Poe Knows Philly

In this week’s Philadelphia City Paper, Edward Pettit makes a stirring argument that Edgar Allan Poe really belongs to Philadelphia – not Baltimore. Why? The bulk of his work was written in Philly. He brought his wife and mother to live in the city for several years. And there were business reasons, too:

Poe originally moved to the city because it was still one of the

publishing centers of the country. Aspiring writers needed to be near

the publishing houses that edited and printed the nation’s books and

magazines. Philadelphia was still the leader in magazine publishing,

although soon it would be overtaken by New York City. “Poe’s first

engagement in Philadelphia [was] a part-time editorial job with Burton’s Magazine,” continues McKenna-Uff. “He parlayed that position into becoming editor for Graham’s Magazine,

one of the most successful magazines in the country. Between his

reputation for writing imaginative fiction and withering reviews, his

writings were sought after by many other periodicals around the

nation.” Poe’s initial successes in the city diminished by 1844. Poe’s

irascibility and drinking problems, exacerbated by his wife’s

tuberculosis, began to alienate the editors whom Poe needed to court

for work.

However, while living in Philadelphia, Poe wrote the bulk of his greatest work.
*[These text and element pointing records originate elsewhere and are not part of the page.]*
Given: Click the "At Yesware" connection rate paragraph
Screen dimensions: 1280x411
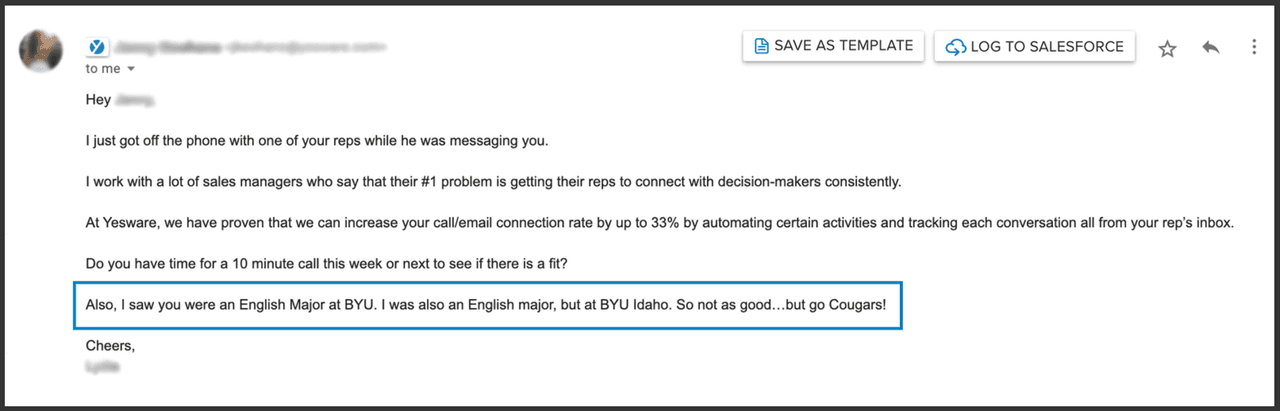Looking at the screenshot, I should coord(660,223).
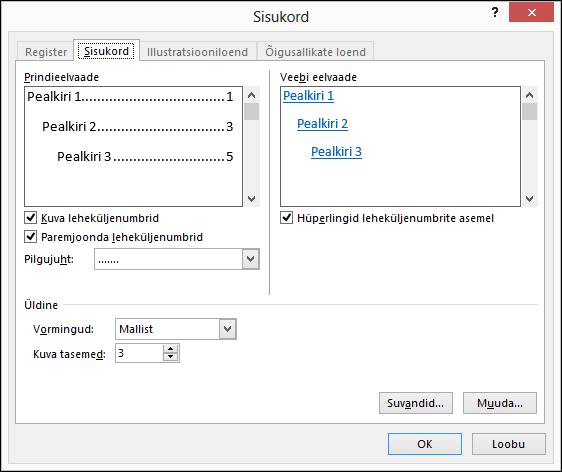Click the help question mark icon
The width and height of the screenshot is (562, 472).
tap(495, 13)
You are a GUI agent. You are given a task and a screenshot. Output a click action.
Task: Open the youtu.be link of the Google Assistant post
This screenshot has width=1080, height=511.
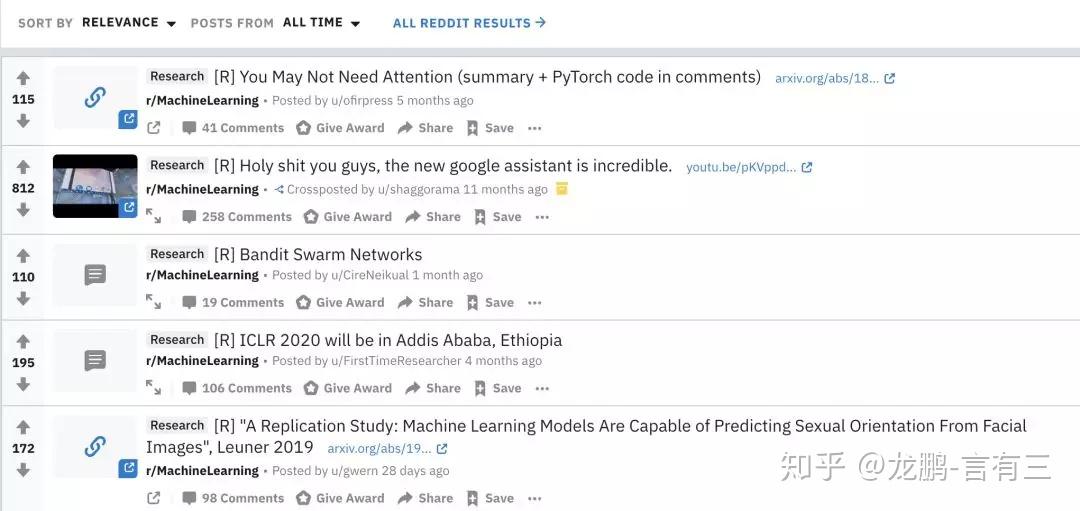click(749, 167)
Laura Lippman, however, begs to differ:

What have you done for Poe lately, Philadelphia? We named our

football team the Ravens. (Unfortunately, some illiterate named the

snack bars in the stadium the “Craven.”) We have a Poe room in our

Central Library. We even have a housing project called the Poe Homes,

no small tribute in Baltimore. And it is here, every Jan. 19, that the

Poe Toaster comes to pay his respects. Granted, the memorial to Poe

gets his birthday wrong, but it was the 19th century, before Google

made fact-checking so much easier.

Look, Philly, Baltimore didn’t back down when Virginia tried to make

Poe its official poet, and we’re not going to fold just because you say

he belongs to you. What’s next, a crab cake hoagie? FYI, the best crab

cakes — those would be here — don’t need no stinkin’ bread. We’ve got

the body. We’ve got two graves. Paraphrased the Raven: Nevermore pick this fight, Philadelphia, nevermore.

I gotta say, I hope this literary smackdown keeps going on with multiple parties involved. Be it resolved that Edgar Allan Poe belongs to every city that could possibly have some tenuous claim on him: go!

(Also, since it’s the Books Quarterly, there are plenty of fiction and non-fiction reviews contributed by Cameron Hughes, Jen Miller, A.D. Amorsi and yours truly.)